During November, I challenge you to dream big dreams and set significant goals for yourself.
Here’s a SMART formula to get you started. The best goals are Specific, Measurable, Achievable, Realistic, and Time-Limited. (You’ll notice that the criteria never mentions your paycheck or asks how much is in your savings account.)
As you make your plans, remember the words of German statesman and writer Johann Wolfgang von Goethe, “Dream no small dreams for they have no power to move the hearts of men.”
Here’s how to use SMART goals to set (and reach) financial goals:
- Specific goals detail exactly what you want to accomplish. The key here is to answer why this is a goal. Many people want to retire early. But not all of them can tell you what they’ll do with all that free time. If you can’t find the connection between your goals and what you want from life, then it’s time to change your goals. Maybe owning your own business is more appealing than retirement.
- If you can’t measure your progress, you’ll never know when you succeed. Talk to a good financial planner and figure out exactly how much money you’ll need to retire at age 62 (or younger.) Remember to tell your adviser why you want to retire early. If you hope to travel, you’ll need more money than someone who longs to spend hours on stage at the local community theatre.

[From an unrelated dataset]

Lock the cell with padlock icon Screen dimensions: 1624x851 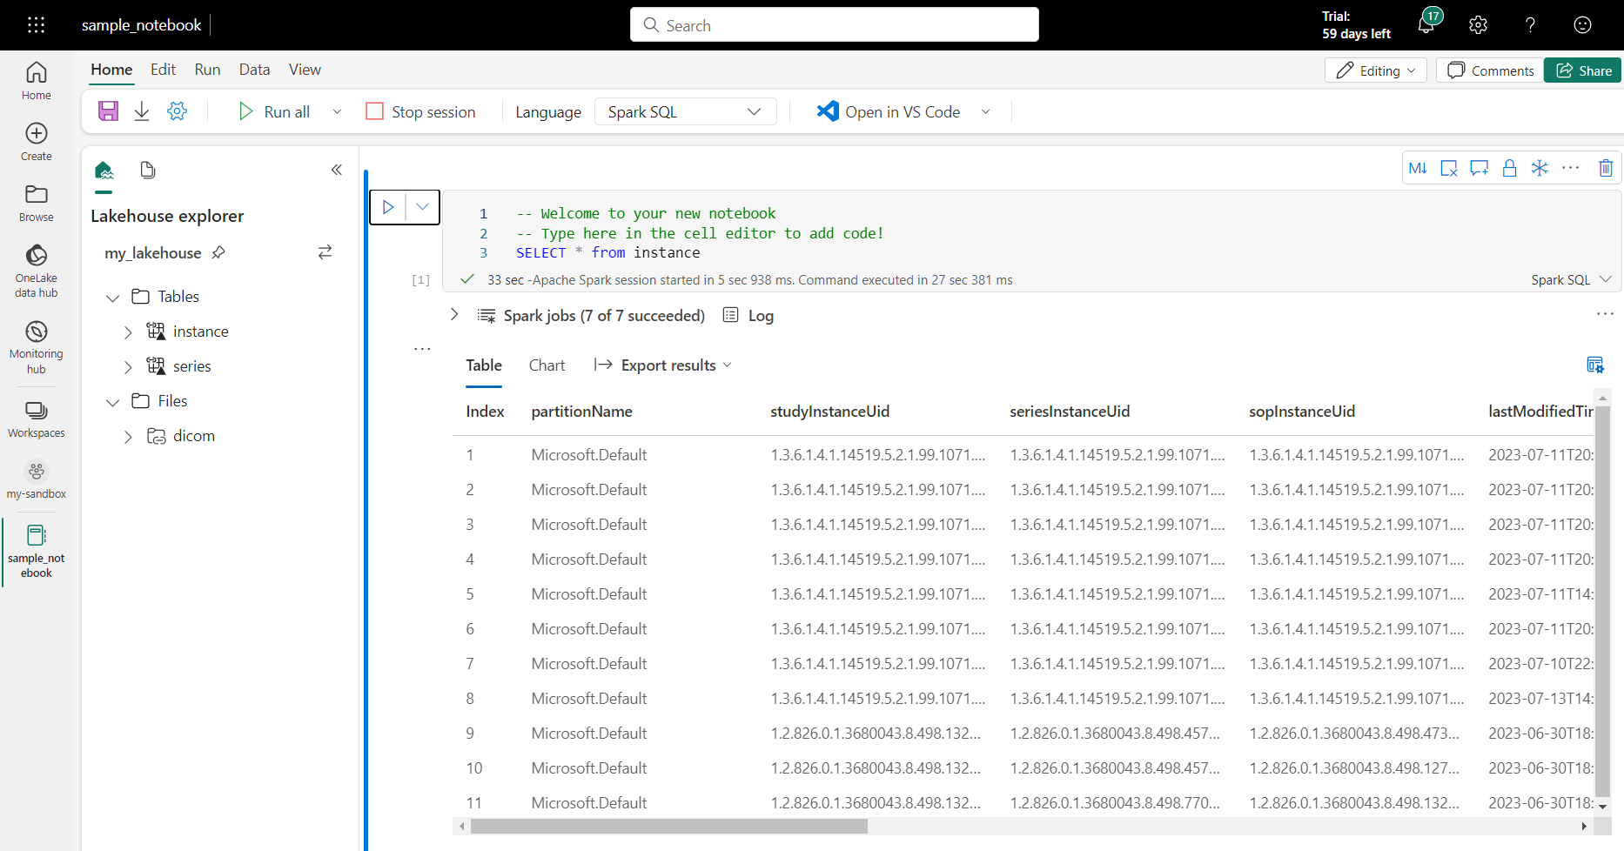tap(1509, 168)
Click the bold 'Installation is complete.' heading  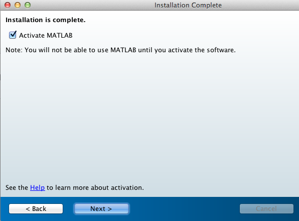(45, 20)
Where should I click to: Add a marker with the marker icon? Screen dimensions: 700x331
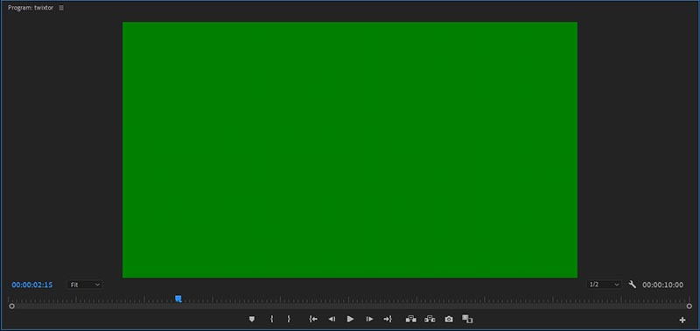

- Achievable goals are simply those that are attainable. If you’re earning $20 an hour, you can’t achieve the goal of putting away an extra $100,000 a year, no matter how much you want to retire early or buy a building to house your business. That doesn’t mean you can’t still realize your dreams. Instead, it means you need to find a way to make more money. Can you go back to school and get a certification to land a better-paying job? Could you buy a rental property and collect from tenants every month? There are many ways to put more money into your bank accounts. A good financial planner can help you determine what’s achievable now and help you set new goals for achieving more later.
- Realistic sounds an awful lot like achievable, but it’s slightly different. If you’ve got three kids, is it realistic to move into a one-bedroom apartment to save money? Probably not. Realistic also goes to relevance. If your goal is to convince your boss to give you a raise, you’re going to need to explain what makes you valuable in a way that is relevant. For example, offering to take on more work to help your boss meet a goal demonstrates the value you bring to the company.
- Time-limited goals are exactly what they sound like. When are you going to do this? If you’ve set a long-term goal, such as early retirement, make sure you set milestones along the way so you can see progress. How much will you have saved in a year? How many rental properties will you own to generate how much income each month?
Big dreams are never a mistake. The only mistake is downsizing your dreams to fit your paycheck. Instead, set goals and build your wealth to make your dreams real. Think about the wealthy people in the world. David Thomson for example, the chairman of Thomson Reuters, was worth $39 billion in 2019. Thomson spends his time learning about business and finances. That’s why his wealth grows. If you adopt a similar philosophy of constantly learning, you’ll see your wealth grow while realizing your dreams.